A: By this the Scripture meaneth, not that we are dead, but only that we are sick or injured in them.

9. Q: What is the assurance of thy salvation?

A: The assurance of thy salvation is, that I know the date on which I prayed the Sinner's Prayer, and have duly written this date on an official Decision card.

10. Q: What is thy story?

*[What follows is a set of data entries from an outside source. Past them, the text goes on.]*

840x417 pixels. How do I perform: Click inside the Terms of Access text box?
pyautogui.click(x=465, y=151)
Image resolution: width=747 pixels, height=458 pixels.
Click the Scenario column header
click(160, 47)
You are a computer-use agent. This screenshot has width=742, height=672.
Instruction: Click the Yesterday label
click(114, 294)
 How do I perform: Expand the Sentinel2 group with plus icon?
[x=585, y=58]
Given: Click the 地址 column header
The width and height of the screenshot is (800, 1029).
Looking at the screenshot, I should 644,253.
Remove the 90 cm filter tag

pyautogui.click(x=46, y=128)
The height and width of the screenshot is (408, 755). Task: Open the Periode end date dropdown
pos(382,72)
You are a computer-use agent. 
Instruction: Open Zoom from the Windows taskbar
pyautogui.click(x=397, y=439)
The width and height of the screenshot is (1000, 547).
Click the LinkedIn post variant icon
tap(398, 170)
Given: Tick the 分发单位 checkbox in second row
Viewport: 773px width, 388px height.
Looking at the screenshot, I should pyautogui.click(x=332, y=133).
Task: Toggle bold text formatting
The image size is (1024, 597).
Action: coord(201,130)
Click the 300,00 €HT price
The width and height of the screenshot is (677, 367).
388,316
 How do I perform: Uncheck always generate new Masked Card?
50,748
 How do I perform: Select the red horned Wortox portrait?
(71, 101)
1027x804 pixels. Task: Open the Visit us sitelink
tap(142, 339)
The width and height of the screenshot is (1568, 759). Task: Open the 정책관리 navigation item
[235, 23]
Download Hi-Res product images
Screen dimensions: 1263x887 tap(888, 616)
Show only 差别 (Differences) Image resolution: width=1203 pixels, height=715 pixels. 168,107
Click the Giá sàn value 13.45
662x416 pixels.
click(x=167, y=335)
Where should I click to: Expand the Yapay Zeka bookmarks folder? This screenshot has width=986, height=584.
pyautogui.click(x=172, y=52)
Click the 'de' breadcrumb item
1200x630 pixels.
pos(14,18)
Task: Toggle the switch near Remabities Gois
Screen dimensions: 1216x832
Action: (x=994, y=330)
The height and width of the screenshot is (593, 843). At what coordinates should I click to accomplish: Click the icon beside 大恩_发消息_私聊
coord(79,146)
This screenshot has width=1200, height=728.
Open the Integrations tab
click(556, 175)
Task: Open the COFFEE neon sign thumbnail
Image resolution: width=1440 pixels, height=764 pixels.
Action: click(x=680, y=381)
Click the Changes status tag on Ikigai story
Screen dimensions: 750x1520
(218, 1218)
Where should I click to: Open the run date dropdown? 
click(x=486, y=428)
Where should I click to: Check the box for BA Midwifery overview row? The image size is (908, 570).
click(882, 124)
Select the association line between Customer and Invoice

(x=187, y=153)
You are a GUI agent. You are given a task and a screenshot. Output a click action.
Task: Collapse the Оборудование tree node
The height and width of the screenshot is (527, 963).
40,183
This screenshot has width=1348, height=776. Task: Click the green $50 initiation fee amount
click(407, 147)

What is thy song?

A: Praising my Savior all the day long.

11. Q: You ask me how I know he lives?

A: He lives within my heart.

12. Q: And what else hast thou got in thine heart?

A: I've got the joy, joy, joy, joy down in my heart.

13. Q: Where??

A: Down in my heart!

14. Q: Where???

A: Down in my heart!!

15. Q: What witness aid hath been given us as a technique by which we may win souls?

A: The tract known commonly as the Four Spiritual Laws, is the chief aid whereby we may win souls.

16. Q: What doth this tract principally teach?

A: The Four Spiritual Laws principally teach, that God's entire plan for history and the universe centereth on me, and that I am powerful enough to thwart His divine purpose if I refuse to let Him pursue His Wonderful Plan for my life.

17. Q: What supplementary technique is given by which we may win souls?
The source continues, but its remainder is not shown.